A new Irish farmers’ organisation looks set to run candidates in the 2025 General Election, a public meeting heard in Athlone on Sunday.
round 100 farmers attended the meeting which also heard calls for the establishment of a new purchasers’ group, a co-op and a farmer’s political party.
The meeting, organised through the online group, the Irish Farm Discussion Group [IFDG], was addressed by Independent Tipperary TD Mattie McGrath, who called on those present to “rise-up and challenge” their politicians.
Speaking from the top table, Donegal farmer Liam McLaughlin urged farmers to stay united but warned that urgent action was needed if many Irish farmers are to survive.
“My goal here is that we stay united and work as one. We are not being represented [by the farming organisations], we wouldn’t be here today if we were being represented. Let’s pull together and try to do something together, because if we don’t, were finished,” he said.
“We need to set up a co-op, we need to set up a purchasers’ group, we need to set up a farming organisation, we need to set up a political party.”
Addressing the meeting, Deputy Mattie McGrath of the Rural Independent Group said that rural Ireland was “under attack from all sides”.
“There is an attack on farming, an attack on rural Ireland and an attack on our values,” he said. “Farming has become a lonely and frightening experience.”
In his comments to the meeting Deputy McGrath was critical of the established farming organisations, the mainstream media and the Irish Citizens’ Assembly.
“I have question marks for many of the farming organisations, especially the biggest one,” he said.
“It’s time for the people to rise up and challenge their current politicians.”
Speaking from the floor, Galway farmer Adrian Kelly urged the group to take their concerns to the ballot box instead of the picket line.
“The only way forward is to challenge the government at the ballot box. Irish farming has two years [to be saved], between now and the next election,” he said.
“The ultimate goal of this organisation has to be attack at the ballot box. Otherwise we’re wasting our time.

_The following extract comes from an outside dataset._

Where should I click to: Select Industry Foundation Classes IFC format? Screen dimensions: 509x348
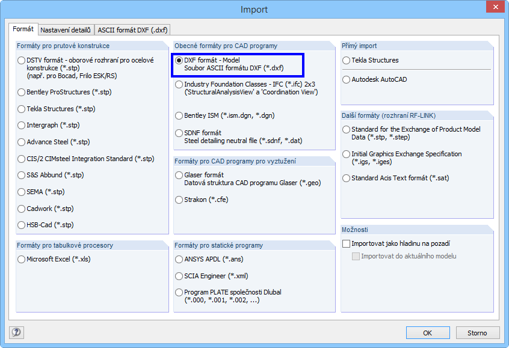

“The people who traditionally voted for Fine Gael and Fianna Fáil are sick of them. They are saying that the only thing that is left to do is vote for Sinn Féin. We need to provide another alternative. We need one candidate in each constituency. This is our last chance saloon, we have nothing to lose.”
The group committed to holding another public meeting in Athlone in four or five weeks, at which time they are likely to formalise their aims and objectives.